Pointing records for text and elements:
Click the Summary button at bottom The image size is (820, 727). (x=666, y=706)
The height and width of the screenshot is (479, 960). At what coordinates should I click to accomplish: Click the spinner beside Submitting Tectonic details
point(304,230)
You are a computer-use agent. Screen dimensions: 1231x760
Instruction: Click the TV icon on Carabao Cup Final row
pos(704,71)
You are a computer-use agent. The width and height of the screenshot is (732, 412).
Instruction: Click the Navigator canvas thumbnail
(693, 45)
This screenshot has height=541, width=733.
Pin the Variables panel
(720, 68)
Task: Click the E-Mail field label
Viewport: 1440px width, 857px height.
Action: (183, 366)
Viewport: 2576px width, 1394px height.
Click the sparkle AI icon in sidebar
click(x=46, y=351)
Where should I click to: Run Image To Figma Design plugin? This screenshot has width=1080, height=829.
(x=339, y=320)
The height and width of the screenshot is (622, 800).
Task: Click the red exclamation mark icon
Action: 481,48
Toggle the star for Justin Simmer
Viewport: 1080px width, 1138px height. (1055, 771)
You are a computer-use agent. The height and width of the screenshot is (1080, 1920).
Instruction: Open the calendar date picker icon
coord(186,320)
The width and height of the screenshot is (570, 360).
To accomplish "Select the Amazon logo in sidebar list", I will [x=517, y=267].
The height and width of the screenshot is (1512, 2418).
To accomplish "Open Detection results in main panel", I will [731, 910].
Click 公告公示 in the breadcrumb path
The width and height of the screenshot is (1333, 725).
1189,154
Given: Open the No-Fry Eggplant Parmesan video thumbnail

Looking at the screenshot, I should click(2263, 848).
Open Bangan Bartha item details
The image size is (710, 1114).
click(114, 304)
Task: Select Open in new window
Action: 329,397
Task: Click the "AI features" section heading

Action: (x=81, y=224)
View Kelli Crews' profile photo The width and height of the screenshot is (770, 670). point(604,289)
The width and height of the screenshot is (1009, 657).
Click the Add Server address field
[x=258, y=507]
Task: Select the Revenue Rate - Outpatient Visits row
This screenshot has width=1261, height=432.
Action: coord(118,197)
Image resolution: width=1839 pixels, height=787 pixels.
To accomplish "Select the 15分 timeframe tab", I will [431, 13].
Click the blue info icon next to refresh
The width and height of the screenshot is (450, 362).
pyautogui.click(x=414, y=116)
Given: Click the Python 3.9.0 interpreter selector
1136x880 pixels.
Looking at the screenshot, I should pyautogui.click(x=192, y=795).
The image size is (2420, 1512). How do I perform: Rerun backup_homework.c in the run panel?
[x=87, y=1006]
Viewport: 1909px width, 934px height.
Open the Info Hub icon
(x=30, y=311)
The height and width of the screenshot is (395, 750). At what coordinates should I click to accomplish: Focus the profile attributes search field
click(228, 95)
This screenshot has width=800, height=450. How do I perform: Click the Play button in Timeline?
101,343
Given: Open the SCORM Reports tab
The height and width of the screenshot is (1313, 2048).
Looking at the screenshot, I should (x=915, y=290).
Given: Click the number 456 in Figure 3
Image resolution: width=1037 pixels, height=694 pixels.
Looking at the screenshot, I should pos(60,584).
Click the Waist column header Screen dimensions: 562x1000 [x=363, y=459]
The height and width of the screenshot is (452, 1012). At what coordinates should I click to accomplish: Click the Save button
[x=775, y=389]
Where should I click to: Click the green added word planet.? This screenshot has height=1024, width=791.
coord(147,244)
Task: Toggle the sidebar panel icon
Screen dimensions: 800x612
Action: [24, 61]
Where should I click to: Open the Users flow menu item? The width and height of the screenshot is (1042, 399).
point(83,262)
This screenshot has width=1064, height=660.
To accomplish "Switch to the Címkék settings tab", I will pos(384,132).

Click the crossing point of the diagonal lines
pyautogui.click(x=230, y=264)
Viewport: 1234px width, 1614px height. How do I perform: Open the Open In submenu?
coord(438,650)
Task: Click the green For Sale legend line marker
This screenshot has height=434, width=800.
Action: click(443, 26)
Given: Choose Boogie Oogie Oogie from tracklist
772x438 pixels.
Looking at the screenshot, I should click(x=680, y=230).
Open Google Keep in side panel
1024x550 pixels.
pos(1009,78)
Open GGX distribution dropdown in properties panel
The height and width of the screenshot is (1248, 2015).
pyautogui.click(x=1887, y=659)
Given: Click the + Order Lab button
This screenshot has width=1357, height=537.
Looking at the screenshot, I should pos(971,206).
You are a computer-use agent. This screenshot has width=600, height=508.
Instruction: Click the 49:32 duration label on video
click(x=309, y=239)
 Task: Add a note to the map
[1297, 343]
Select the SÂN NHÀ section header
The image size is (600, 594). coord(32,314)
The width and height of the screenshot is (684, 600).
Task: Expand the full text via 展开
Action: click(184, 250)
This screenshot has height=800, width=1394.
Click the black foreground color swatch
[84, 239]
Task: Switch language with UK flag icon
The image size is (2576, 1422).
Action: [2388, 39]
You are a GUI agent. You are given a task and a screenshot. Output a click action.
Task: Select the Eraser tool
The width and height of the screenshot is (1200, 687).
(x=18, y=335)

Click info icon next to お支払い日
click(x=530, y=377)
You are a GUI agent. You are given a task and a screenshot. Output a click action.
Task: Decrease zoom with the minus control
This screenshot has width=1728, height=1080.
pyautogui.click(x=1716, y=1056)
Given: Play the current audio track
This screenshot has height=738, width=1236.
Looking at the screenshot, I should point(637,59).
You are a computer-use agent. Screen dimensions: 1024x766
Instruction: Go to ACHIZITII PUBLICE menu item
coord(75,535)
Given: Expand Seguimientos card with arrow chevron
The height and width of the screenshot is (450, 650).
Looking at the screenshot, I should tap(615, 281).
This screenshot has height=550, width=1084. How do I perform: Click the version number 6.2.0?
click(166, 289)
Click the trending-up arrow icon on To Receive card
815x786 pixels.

### REQUIREMENTS
Transcribe the entire listing above line by line, leaving every word and number unchanged.

### ANSWER TO THE TASK
Click the Summary button at bottom The image size is (820, 727). (x=666, y=706)
The height and width of the screenshot is (479, 960). At what coordinates should I click to accomplish: Click the spinner beside Submitting Tectonic details
point(304,230)
You are a computer-use agent. Screen dimensions: 1231x760
Instruction: Click the TV icon on Carabao Cup Final row
pos(704,71)
You are a computer-use agent. The width and height of the screenshot is (732, 412).
Instruction: Click the Navigator canvas thumbnail
(693, 45)
This screenshot has height=541, width=733.
Pin the Variables panel
(720, 68)
Task: Click the E-Mail field label
Viewport: 1440px width, 857px height.
Action: (183, 366)
Viewport: 2576px width, 1394px height.
Click the sparkle AI icon in sidebar
click(x=46, y=351)
Where should I click to: Run Image To Figma Design plugin? This screenshot has width=1080, height=829.
(x=339, y=320)
The height and width of the screenshot is (622, 800).
Task: Click the red exclamation mark icon
Action: 481,48
Toggle the star for Justin Simmer
Viewport: 1080px width, 1138px height. (1055, 771)
You are a computer-use agent. The height and width of the screenshot is (1080, 1920).
Instruction: Open the calendar date picker icon
coord(186,320)
The width and height of the screenshot is (570, 360).
To accomplish "Select the Amazon logo in sidebar list", I will [x=517, y=267].
The height and width of the screenshot is (1512, 2418).
To accomplish "Open Detection results in main panel", I will [731, 910].
Click 公告公示 in the breadcrumb path
The width and height of the screenshot is (1333, 725).
1189,154
Given: Open the No-Fry Eggplant Parmesan video thumbnail

Looking at the screenshot, I should click(2263, 848).
Open Bangan Bartha item details
The image size is (710, 1114).
click(114, 304)
Task: Select Open in new window
Action: 329,397
Task: Click the "AI features" section heading

Action: (x=81, y=224)
View Kelli Crews' profile photo The width and height of the screenshot is (770, 670). point(604,289)
The width and height of the screenshot is (1009, 657).
Click the Add Server address field
[x=258, y=507]
Task: Select the Revenue Rate - Outpatient Visits row
This screenshot has width=1261, height=432.
Action: coord(118,197)
Image resolution: width=1839 pixels, height=787 pixels.
To accomplish "Select the 15分 timeframe tab", I will [431, 13].
Click the blue info icon next to refresh
The width and height of the screenshot is (450, 362).
pyautogui.click(x=414, y=116)
Given: Click the Python 3.9.0 interpreter selector
1136x880 pixels.
Looking at the screenshot, I should pyautogui.click(x=192, y=795).
The image size is (2420, 1512). How do I perform: Rerun backup_homework.c in the run panel?
[x=87, y=1006]
Viewport: 1909px width, 934px height.
Open the Info Hub icon
(x=30, y=311)
The height and width of the screenshot is (395, 750). At what coordinates should I click to accomplish: Focus the profile attributes search field
click(228, 95)
This screenshot has width=800, height=450. How do I perform: Click the Play button in Timeline?
101,343
Given: Open the SCORM Reports tab
The height and width of the screenshot is (1313, 2048).
Looking at the screenshot, I should (x=915, y=290).
Given: Click the number 456 in Figure 3
Image resolution: width=1037 pixels, height=694 pixels.
Looking at the screenshot, I should pos(60,584).
Click the Waist column header Screen dimensions: 562x1000 [x=363, y=459]
The height and width of the screenshot is (452, 1012). At what coordinates should I click to accomplish: Click the Save button
[x=775, y=389]
Where should I click to: Click the green added word planet.? This screenshot has height=1024, width=791.
coord(147,244)
Task: Toggle the sidebar panel icon
Screen dimensions: 800x612
Action: [24, 61]
Where should I click to: Open the Users flow menu item? The width and height of the screenshot is (1042, 399).
point(83,262)
This screenshot has width=1064, height=660.
To accomplish "Switch to the Címkék settings tab", I will pos(384,132).

Click the crossing point of the diagonal lines
pyautogui.click(x=230, y=264)
Viewport: 1234px width, 1614px height. How do I perform: Open the Open In submenu?
coord(438,650)
Task: Click the green For Sale legend line marker
This screenshot has height=434, width=800.
Action: click(443, 26)
Given: Choose Boogie Oogie Oogie from tracklist
772x438 pixels.
Looking at the screenshot, I should click(x=680, y=230).
Open Google Keep in side panel
1024x550 pixels.
pos(1009,78)
Open GGX distribution dropdown in properties panel
The height and width of the screenshot is (1248, 2015).
pyautogui.click(x=1887, y=659)
Given: Click the + Order Lab button
This screenshot has width=1357, height=537.
Looking at the screenshot, I should pos(971,206).
You are a computer-use agent. This screenshot has width=600, height=508.
Instruction: Click the 49:32 duration label on video
click(x=309, y=239)
 Task: Add a note to the map
[1297, 343]
Select the SÂN NHÀ section header
The image size is (600, 594). coord(32,314)
The width and height of the screenshot is (684, 600).
Task: Expand the full text via 展开
Action: click(184, 250)
This screenshot has height=800, width=1394.
Click the black foreground color swatch
[84, 239]
Task: Switch language with UK flag icon
The image size is (2576, 1422).
Action: [2388, 39]
You are a GUI agent. You are given a task and a screenshot. Output a click action.
Task: Select the Eraser tool
The width and height of the screenshot is (1200, 687).
(x=18, y=335)

Click info icon next to お支払い日
click(x=530, y=377)
You are a GUI agent. You are given a task and a screenshot. Output a click action.
Task: Decrease zoom with the minus control
This screenshot has width=1728, height=1080.
pyautogui.click(x=1716, y=1056)
Given: Play the current audio track
This screenshot has height=738, width=1236.
Looking at the screenshot, I should point(637,59).
You are a computer-use agent. Screen dimensions: 1024x766
Instruction: Go to ACHIZITII PUBLICE menu item
coord(75,535)
Given: Expand Seguimientos card with arrow chevron
The height and width of the screenshot is (450, 650).
Looking at the screenshot, I should tap(615, 281).
This screenshot has height=550, width=1084. How do I perform: Click the version number 6.2.0?
click(166, 289)
Click the trending-up arrow icon on To Receive card
815x786 pixels.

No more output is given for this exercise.